No. Consider $Y=-I$ and $X=I$.
However, given a real $n$-by-$n$ matrix $X$, the matrix $X^TX$ is positive semidefinite, and every positive semidefinie matrix has a unique positive semidefinite square root.
Let $A$ be a positive semidefinite real $n$-by-$n$ matrix.
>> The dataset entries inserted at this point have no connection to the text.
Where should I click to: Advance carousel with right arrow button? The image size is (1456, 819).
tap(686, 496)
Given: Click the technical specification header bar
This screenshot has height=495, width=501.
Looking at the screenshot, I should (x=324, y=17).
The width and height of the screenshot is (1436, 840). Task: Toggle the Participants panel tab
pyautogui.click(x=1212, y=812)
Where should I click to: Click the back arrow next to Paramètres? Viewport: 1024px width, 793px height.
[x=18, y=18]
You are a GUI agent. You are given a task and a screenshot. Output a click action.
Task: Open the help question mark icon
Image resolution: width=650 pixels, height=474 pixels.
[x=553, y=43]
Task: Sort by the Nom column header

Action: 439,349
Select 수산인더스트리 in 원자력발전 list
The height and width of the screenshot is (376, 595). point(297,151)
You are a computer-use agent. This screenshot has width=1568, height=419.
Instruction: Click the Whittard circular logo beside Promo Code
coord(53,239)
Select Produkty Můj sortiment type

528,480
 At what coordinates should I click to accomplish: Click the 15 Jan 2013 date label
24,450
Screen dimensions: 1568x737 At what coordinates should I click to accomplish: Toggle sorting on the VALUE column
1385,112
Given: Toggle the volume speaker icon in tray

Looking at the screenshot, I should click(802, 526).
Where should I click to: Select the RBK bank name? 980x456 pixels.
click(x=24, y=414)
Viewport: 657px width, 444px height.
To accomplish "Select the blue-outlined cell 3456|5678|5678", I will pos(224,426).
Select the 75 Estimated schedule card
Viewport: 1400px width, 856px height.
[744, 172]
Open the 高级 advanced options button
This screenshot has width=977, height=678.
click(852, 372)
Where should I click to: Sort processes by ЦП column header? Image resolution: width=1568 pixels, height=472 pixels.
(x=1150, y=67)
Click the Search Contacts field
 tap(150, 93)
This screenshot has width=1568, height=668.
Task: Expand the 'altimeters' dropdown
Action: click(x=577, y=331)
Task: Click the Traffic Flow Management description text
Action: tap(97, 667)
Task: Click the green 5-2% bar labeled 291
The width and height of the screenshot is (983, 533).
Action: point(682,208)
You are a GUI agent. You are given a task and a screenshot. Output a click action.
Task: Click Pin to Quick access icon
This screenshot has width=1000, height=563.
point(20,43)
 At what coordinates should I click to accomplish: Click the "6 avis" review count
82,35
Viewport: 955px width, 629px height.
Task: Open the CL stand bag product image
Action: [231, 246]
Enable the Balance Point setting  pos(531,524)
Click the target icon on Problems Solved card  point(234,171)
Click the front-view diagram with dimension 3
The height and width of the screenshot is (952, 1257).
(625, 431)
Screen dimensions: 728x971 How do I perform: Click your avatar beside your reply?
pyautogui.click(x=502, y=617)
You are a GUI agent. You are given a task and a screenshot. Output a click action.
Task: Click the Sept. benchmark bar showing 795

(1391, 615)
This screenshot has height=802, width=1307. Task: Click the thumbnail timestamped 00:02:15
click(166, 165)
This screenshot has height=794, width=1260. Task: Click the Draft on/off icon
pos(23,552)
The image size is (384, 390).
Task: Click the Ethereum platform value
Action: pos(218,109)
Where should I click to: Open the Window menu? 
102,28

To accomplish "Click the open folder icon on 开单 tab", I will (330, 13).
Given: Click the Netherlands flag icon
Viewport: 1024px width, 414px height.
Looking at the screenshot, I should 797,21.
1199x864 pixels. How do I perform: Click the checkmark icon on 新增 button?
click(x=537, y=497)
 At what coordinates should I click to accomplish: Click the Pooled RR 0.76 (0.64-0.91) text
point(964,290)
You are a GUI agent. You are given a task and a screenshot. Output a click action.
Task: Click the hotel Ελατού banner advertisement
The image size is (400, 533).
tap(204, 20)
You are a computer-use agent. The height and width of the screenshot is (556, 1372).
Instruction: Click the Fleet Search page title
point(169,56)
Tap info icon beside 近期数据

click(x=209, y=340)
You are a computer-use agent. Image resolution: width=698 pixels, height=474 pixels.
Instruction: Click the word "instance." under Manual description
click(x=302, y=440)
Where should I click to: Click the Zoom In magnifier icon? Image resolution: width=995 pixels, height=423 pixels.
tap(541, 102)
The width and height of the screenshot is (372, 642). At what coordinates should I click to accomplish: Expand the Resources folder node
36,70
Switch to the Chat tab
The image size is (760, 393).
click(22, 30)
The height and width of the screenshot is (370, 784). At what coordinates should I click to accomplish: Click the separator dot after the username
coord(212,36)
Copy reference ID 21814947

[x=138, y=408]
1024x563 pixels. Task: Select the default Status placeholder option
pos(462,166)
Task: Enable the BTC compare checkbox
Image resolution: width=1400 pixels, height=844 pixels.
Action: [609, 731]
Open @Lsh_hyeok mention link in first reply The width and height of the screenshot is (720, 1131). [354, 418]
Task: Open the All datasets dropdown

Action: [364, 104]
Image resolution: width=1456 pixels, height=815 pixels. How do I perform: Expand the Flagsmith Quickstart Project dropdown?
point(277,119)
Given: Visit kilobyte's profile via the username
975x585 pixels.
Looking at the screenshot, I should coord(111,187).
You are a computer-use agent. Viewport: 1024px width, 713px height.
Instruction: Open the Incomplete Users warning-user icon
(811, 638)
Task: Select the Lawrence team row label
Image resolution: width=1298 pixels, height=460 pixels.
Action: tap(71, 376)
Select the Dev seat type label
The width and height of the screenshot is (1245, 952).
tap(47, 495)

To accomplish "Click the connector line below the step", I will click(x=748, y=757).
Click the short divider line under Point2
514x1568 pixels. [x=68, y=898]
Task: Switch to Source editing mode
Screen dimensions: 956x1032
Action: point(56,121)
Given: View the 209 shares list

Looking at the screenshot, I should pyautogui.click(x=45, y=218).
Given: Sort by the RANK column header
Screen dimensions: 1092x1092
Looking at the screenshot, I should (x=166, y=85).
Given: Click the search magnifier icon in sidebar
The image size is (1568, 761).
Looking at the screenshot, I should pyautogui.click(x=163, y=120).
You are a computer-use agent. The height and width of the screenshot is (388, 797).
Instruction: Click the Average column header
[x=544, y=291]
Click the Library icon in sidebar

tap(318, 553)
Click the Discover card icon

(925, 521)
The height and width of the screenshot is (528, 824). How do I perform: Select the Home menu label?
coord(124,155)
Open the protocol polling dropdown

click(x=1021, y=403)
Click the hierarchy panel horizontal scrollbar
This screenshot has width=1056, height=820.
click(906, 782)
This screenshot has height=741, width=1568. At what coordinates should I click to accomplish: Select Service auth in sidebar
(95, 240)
This means that $A=A^T$ and $x^TAx\geq 0$ for all column vectors $x\in\mathbb R^n$. By the spectral theorem, $A=\sum\limits_{k=1}^m \lambda_k P_k$, where $\{\lambda_k\}_{k=1}^m$ is the set of eigenvalues of $A$, each $P_k$ is a symmetric idempotent, $P_k^2=P_k=P^{T}$, the projection onto the eigenspace for the eigenvalue $\lambda_k$, and $P_kP_j=0$ for $k\neq j$. Because $A$ is postitive semidefinite, $\lambda_k\geq 0$ for all $k$, hence each $\lambda_k$ has a nonnegative real square root $\sqrt{\lambda_k}$. A positive semidefinite square root of $A$ is $\sqrt A=\sum\limits_{k=1}^m\sqrt{\lambda_k}P_k$.
With more work one can show that if $Y^2=A$ and $Y$ is positive semidefinite, then $Y=\sqrt{A}$; this is the uniqueness of positive semi-definite square roots. But there are generally many other square roots if you do not add the condition of positive semidefiniteness.